Text section
[START]

So, he's moving to Brooklyn (like I just did recently). Guess that means the band will blow up big (Let's hope the same happens to me). They're playing here next month, but I hate Williamsburg so much I doubt I'll travel there to see the show. Though they're music intrigues me so much I just might have to get over my feelings about that nabe.

Posted by: growler at December 29, 2011 7:25 PM

I didn't even know there was a Pajiba Music!

It's like getting to a party late and finding out Mindy Erickson was drunk and making out with everyone. Sure she may have been a slightly incoherent, whisky soaked mess with the faintest hint of vomit in her mouth, but dammit, I still would have enjoyed it.

Posted by: =DocDoom1= at December 29, 2011 7:32 PM

DocDoom, I haven't seen you round these parts before, but damnit, I think we'll get along just fine.

[END]

Given information
[START]

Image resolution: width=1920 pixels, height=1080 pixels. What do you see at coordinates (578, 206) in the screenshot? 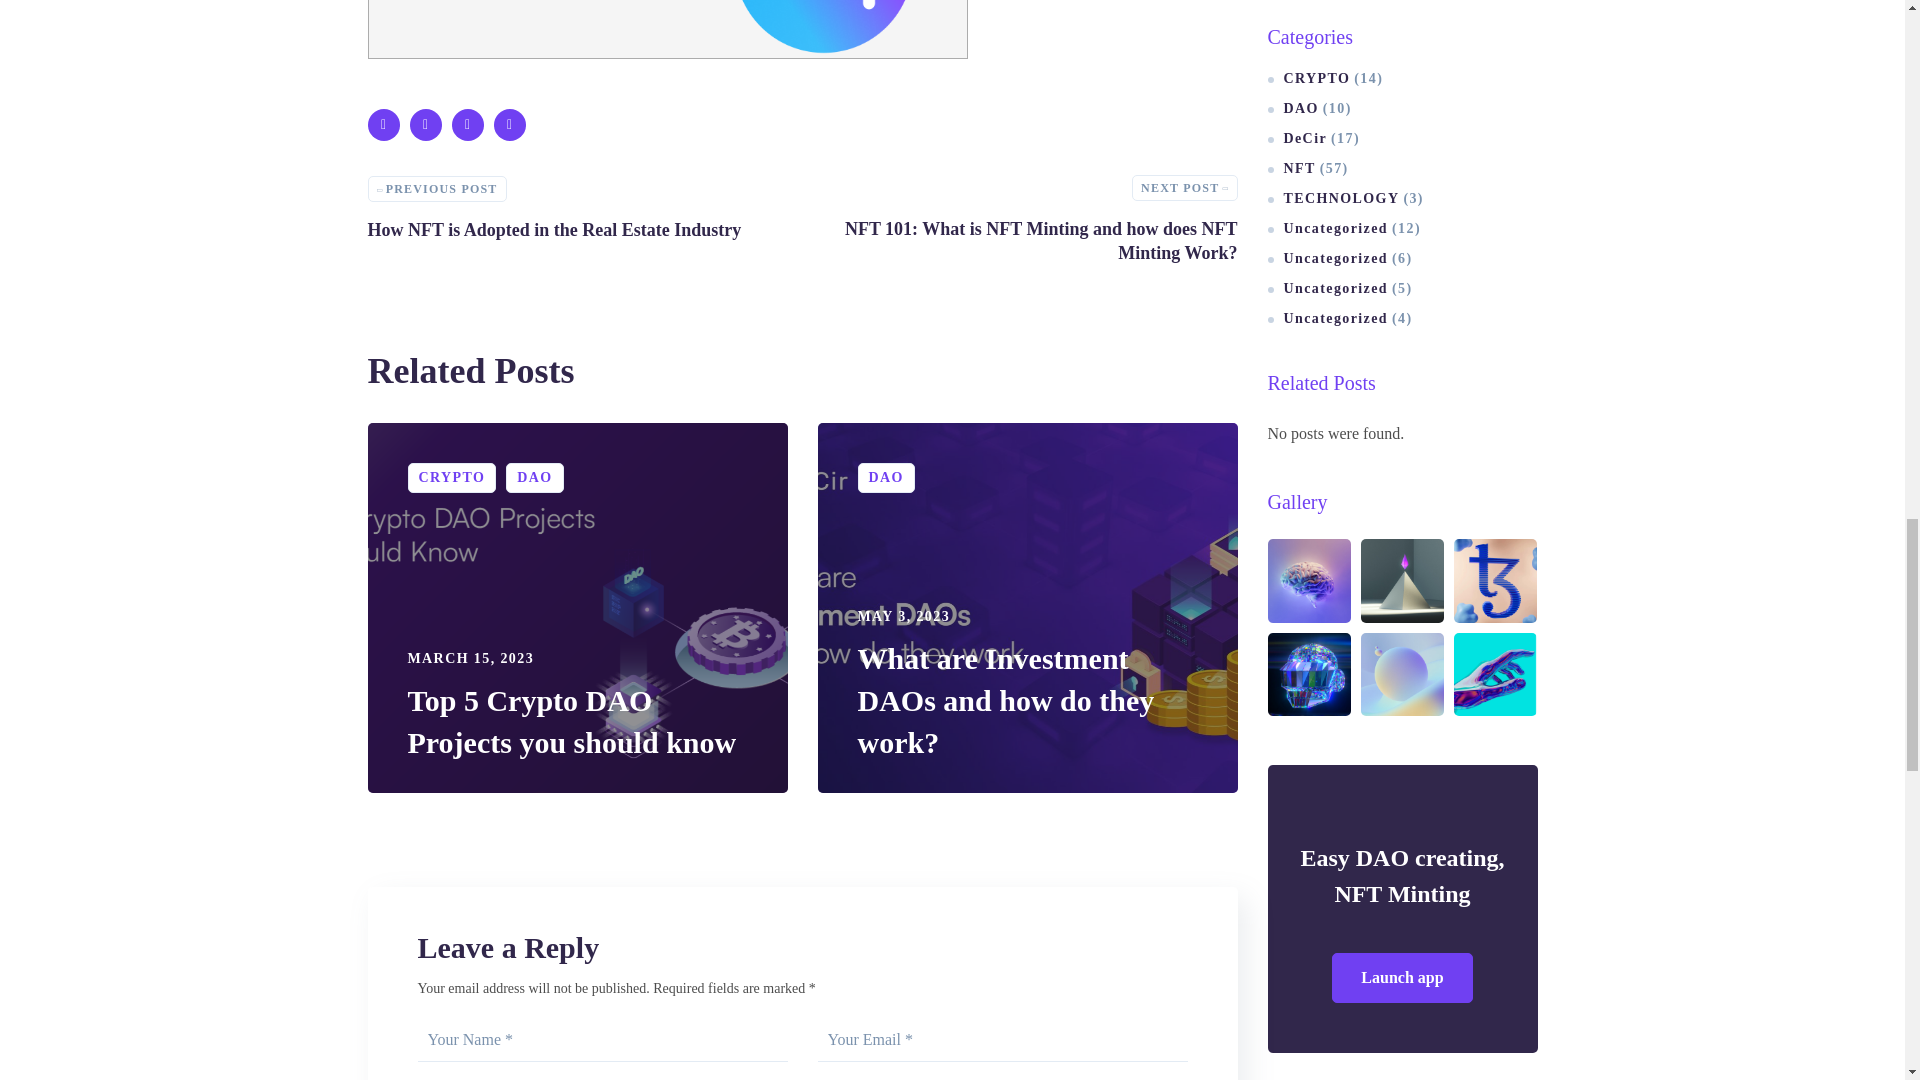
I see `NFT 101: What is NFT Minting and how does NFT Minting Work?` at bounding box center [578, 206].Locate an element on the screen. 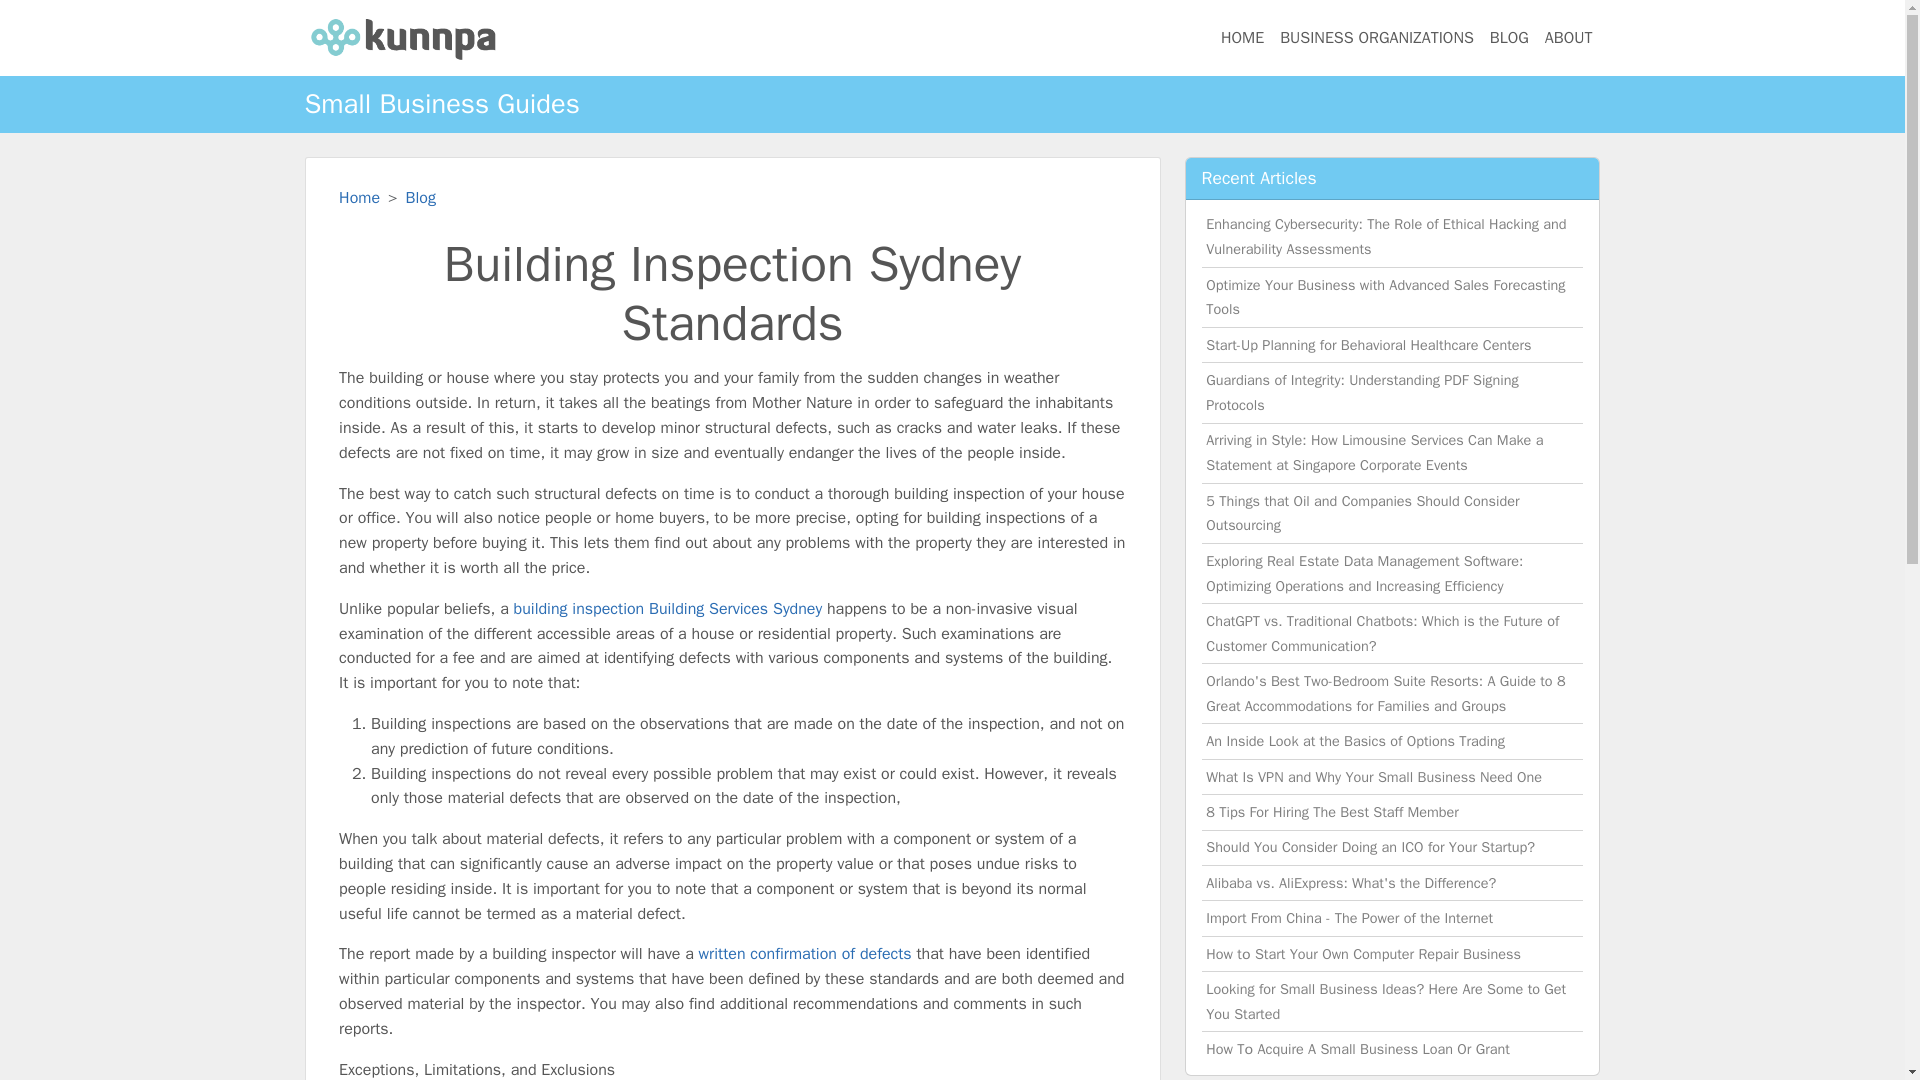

[END]

Instruction A
Could you reproduce the comment thread word for word, starting with "Posted by: growler" and going on through "have enjoyed it."?
Instruction B
Can you carry on the music blog comment thread from the point where it stops?

Right answer A
Posted by: growler at December 29, 2011 7:25 PM

I didn't even know there was a Pajiba Music!

It's like getting to a party late and finding out Mindy Erickson was drunk and making out with everyone. Sure she may have been a slightly incoherent, whisky soaked mess with the faintest hint of vomit in her mouth, but dammit, I still would have enjoyed it.

Right answer B
Posted by: A-schaef at December 29, 2011 7:49 PM

Pajiba Music: The saddest lost section of the site that wasn't pulled by the government.

Posted by: ChristianH at December 29, 2011 8:02 PM

Why did that whole government thing happen again?

Posted by: A-schaef at December 29, 2011 8:19 PM

M83
Lykki Li
Friendly Fires
Skrillex
Deadmau5
+ Bob Sinclar and Martin Solveig because you can never have enough French DJs in your Spotify queue.

I'm also still listening to Lush, My Bloody Valentine, The Boo Radleys, Pale Saints, St Etienne, Primal Scream, Nick Cave and The Smiths because they still own all the awesome.

Posted by: Zombie Mrs Smith at December 29, 2011 8:39 PM

Oops, misspelled Lykke Li. Typing too fast tonight.

Posted by: Zombie Mrs Smith at December 29, 2011 8:40 PM

Beirut - Rip Tide
Arctic Monkeys - Suck it and See
Gogol Bordello - Trans-Continental Hustle
Grouplove - Never Trust a Happy Song
Drive - OST
Black Keys - El Camino
Radiohead - King of Limbs
Tom Waits - Bad As Me
M83 - Hurry Up, We're Dreaming
Bon Iver - Bon Iver

Posted by: Colin at December 29, 2011 9:16 PM

Why did that whole government thing happen again?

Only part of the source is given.